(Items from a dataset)
%%

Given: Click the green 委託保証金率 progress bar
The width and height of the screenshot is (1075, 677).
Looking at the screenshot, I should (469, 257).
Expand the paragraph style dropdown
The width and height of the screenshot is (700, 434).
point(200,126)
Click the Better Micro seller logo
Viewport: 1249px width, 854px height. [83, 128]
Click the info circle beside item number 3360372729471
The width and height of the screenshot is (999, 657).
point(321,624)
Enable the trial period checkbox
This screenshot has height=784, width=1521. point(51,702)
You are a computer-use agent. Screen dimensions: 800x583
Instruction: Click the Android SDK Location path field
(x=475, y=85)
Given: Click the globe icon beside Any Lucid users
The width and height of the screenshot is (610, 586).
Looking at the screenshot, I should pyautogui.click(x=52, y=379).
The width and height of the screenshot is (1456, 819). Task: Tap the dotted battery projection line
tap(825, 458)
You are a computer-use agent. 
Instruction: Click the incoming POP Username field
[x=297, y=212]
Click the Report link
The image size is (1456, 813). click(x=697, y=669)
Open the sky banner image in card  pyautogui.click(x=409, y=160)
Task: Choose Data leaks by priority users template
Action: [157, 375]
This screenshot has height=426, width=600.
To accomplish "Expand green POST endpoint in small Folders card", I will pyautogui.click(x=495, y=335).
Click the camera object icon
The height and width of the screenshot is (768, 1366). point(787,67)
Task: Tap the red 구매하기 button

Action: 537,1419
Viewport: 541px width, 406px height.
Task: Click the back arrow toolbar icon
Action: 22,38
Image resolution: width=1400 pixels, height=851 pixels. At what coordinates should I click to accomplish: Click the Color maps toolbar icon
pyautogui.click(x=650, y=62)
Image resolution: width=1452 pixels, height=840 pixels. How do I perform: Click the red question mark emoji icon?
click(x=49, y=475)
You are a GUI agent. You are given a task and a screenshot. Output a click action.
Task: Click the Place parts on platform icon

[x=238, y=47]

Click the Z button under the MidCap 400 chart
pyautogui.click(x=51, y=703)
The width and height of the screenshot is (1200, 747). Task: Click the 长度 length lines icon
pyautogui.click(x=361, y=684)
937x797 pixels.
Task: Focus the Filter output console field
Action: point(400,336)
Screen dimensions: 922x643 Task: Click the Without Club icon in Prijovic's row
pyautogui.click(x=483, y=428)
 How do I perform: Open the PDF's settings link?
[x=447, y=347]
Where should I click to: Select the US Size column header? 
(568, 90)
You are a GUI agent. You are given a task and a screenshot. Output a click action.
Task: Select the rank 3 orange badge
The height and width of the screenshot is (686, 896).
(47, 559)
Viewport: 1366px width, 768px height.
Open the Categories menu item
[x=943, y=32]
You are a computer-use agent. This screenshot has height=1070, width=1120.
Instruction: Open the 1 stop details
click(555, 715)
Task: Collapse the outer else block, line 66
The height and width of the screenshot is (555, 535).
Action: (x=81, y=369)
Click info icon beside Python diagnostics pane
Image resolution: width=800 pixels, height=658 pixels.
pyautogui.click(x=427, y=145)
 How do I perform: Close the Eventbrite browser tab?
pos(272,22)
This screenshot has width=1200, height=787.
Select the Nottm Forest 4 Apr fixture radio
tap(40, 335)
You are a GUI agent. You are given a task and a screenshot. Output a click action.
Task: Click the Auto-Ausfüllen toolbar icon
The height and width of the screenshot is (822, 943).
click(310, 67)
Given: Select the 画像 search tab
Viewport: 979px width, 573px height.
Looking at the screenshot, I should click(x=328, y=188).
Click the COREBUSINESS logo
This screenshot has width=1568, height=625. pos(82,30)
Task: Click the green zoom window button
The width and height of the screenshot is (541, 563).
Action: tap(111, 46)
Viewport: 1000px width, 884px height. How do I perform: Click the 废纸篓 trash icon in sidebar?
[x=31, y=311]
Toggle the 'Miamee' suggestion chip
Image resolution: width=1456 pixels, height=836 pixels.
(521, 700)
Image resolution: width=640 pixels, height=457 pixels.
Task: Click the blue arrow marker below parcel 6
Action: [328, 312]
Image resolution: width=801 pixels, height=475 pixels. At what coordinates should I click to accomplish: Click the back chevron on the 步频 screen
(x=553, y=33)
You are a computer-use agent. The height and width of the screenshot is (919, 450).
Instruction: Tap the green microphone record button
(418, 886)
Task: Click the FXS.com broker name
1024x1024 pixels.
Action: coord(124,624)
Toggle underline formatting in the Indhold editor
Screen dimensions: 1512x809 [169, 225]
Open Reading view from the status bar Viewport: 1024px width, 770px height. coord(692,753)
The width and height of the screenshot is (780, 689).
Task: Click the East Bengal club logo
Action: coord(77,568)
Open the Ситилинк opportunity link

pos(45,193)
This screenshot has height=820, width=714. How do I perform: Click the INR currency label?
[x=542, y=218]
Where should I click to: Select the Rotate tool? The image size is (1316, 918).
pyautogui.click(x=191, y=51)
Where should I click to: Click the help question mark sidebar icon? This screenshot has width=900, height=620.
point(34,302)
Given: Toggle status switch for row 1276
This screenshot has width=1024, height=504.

%%

## GOAL OF THE EXERCISE:
Find the string "Expand" in the entries above and return each line that holds it.

## ANSWER SECTION:
Expand the paragraph style dropdown
To accomplish "Expand green POST endpoint in small Folders card", I will pyautogui.click(x=495, y=335).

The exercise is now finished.